### The task
Copy verbatim the block of lines in the entries below whose first line contains "Image resolution: width=1110" and whose last line contains "Given: Stop the running timer with red square". Leave out all other lines.

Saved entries
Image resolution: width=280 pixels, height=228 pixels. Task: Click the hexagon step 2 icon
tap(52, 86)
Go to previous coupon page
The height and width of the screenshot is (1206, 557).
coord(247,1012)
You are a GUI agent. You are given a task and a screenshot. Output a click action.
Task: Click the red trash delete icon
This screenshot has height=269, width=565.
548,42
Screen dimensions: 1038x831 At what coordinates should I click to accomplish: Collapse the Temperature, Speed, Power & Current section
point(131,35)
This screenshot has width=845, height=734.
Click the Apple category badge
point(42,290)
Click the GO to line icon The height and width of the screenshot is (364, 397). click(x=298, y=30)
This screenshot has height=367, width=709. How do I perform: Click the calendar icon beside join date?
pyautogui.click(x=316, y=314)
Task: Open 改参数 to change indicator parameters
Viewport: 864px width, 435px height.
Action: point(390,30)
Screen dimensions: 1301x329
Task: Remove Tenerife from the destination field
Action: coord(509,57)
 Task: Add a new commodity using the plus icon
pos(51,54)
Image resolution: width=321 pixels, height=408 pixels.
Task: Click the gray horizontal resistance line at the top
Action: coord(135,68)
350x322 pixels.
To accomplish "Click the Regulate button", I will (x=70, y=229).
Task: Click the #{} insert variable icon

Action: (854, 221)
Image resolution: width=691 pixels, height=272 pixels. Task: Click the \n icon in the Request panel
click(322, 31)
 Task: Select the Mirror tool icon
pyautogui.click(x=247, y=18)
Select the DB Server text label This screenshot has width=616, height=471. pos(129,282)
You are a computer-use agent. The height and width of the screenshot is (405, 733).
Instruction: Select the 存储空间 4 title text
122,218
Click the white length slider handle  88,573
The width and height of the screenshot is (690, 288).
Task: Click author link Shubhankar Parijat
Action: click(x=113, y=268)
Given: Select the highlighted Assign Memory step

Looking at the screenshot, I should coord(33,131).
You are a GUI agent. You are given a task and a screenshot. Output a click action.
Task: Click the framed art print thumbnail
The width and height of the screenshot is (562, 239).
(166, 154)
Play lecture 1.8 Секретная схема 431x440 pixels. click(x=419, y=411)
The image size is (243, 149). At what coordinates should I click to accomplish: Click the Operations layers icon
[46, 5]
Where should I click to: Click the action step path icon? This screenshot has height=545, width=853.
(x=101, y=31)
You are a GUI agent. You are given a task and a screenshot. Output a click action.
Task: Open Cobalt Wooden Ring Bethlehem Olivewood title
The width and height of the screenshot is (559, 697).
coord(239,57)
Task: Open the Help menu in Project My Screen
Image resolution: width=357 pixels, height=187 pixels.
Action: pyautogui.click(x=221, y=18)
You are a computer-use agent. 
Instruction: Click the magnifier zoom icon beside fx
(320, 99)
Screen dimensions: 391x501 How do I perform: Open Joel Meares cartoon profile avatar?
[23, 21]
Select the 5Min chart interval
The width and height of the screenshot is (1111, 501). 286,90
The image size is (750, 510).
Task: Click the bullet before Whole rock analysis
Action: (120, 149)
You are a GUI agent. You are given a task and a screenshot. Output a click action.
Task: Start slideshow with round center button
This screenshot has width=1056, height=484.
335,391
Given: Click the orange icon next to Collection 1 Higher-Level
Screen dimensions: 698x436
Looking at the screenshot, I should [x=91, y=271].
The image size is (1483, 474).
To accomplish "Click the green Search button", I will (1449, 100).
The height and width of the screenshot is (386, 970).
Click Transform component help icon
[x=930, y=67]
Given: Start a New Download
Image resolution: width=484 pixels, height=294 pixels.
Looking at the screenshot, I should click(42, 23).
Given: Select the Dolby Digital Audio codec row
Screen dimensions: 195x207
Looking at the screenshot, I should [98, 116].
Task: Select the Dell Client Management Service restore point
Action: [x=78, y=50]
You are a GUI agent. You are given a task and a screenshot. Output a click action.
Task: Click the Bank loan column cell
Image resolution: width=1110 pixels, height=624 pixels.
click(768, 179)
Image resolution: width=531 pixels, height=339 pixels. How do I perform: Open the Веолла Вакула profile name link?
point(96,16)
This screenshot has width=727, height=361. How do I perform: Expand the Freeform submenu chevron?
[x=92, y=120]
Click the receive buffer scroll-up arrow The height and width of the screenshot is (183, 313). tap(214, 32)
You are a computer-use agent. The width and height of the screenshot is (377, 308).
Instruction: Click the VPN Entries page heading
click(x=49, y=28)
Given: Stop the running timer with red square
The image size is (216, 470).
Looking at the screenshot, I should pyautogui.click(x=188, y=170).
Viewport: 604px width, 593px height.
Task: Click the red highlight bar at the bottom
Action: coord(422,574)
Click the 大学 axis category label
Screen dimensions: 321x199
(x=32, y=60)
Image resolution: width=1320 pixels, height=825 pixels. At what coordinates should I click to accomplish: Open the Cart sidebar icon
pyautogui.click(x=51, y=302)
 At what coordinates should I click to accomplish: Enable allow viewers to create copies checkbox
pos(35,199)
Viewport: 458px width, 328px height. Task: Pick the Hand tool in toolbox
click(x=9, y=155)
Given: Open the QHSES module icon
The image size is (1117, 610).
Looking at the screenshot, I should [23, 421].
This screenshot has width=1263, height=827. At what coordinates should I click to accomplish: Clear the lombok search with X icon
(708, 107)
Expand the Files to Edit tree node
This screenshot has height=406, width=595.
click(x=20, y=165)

### Exercise solution
Image resolution: width=1110 pixels, height=624 pixels.
click(768, 179)
Image resolution: width=531 pixels, height=339 pixels. How do I perform: Open the Веолла Вакула profile name link?
point(96,16)
This screenshot has width=727, height=361. How do I perform: Expand the Freeform submenu chevron?
[x=92, y=120]
Click the receive buffer scroll-up arrow The height and width of the screenshot is (183, 313). tap(214, 32)
You are a computer-use agent. The width and height of the screenshot is (377, 308).
Instruction: Click the VPN Entries page heading
click(x=49, y=28)
Given: Stop the running timer with red square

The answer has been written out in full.